-- start Stored rows --
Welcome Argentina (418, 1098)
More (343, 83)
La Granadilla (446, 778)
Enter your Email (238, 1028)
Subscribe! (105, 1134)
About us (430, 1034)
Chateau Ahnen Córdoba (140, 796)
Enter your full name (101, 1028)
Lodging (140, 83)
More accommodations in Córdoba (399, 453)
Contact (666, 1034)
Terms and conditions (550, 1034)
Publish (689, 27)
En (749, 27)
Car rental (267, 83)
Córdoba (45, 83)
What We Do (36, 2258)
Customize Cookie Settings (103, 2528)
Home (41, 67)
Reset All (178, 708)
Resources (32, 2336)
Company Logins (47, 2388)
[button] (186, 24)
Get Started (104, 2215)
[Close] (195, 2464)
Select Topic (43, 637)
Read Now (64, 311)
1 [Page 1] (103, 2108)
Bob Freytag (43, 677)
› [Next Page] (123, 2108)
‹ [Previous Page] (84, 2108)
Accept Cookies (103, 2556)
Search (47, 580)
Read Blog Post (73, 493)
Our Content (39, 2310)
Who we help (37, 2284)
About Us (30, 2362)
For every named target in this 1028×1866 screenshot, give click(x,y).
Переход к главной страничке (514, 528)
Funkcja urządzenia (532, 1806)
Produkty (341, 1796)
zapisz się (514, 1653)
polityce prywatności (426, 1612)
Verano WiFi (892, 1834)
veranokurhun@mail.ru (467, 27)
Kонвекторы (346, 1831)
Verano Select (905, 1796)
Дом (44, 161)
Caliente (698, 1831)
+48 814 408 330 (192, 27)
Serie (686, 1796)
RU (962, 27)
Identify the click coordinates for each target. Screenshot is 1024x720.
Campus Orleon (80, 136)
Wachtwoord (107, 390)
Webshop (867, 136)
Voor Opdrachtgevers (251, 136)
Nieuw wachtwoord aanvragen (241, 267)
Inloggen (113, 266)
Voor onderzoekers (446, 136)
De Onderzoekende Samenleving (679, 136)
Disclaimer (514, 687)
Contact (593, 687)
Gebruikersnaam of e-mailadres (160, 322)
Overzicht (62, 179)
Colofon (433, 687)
-- end Stored rows --
- Exercise brief -
Copy the listing above line for line, without changing anything.

- Output of the exercise -
Welcome Argentina (418, 1098)
More (343, 83)
La Granadilla (446, 778)
Enter your Email (238, 1028)
Subscribe! (105, 1134)
About us (430, 1034)
Chateau Ahnen Córdoba (140, 796)
Enter your full name (101, 1028)
Lodging (140, 83)
More accommodations in Córdoba (399, 453)
Contact (666, 1034)
Terms and conditions (550, 1034)
Publish (689, 27)
En (749, 27)
Car rental (267, 83)
Córdoba (45, 83)
What We Do (36, 2258)
Customize Cookie Settings (103, 2528)
Home (41, 67)
Reset All (178, 708)
Resources (32, 2336)
Company Logins (47, 2388)
[button] (186, 24)
Get Started (104, 2215)
[Close] (195, 2464)
Select Topic (43, 637)
Read Now (64, 311)
1 [Page 1] (103, 2108)
Bob Freytag (43, 677)
› [Next Page] (123, 2108)
‹ [Previous Page] (84, 2108)
Accept Cookies (103, 2556)
Search (47, 580)
Read Blog Post (73, 493)
Our Content (39, 2310)
Who we help (37, 2284)
About Us (30, 2362)
For every named target in this 1028×1866 screenshot, give click(x,y).
Переход к главной страничке (514, 528)
Funkcja urządzenia (532, 1806)
Produkty (341, 1796)
zapisz się (514, 1653)
polityce prywatności (426, 1612)
Verano WiFi (892, 1834)
veranokurhun@mail.ru (467, 27)
Kонвекторы (346, 1831)
Verano Select (905, 1796)
Дом (44, 161)
Caliente (698, 1831)
+48 814 408 330 (192, 27)
Serie (686, 1796)
RU (962, 27)
Identify the click coordinates for each target. Screenshot is 1024x720.
Campus Orleon (80, 136)
Wachtwoord (107, 390)
Webshop (867, 136)
Voor Opdrachtgevers (251, 136)
Nieuw wachtwoord aanvragen (241, 267)
Inloggen (113, 266)
Voor onderzoekers (446, 136)
De Onderzoekende Samenleving (679, 136)
Disclaimer (514, 687)
Contact (593, 687)
Gebruikersnaam of e-mailadres (160, 322)
Overzicht (62, 179)
Colofon (433, 687)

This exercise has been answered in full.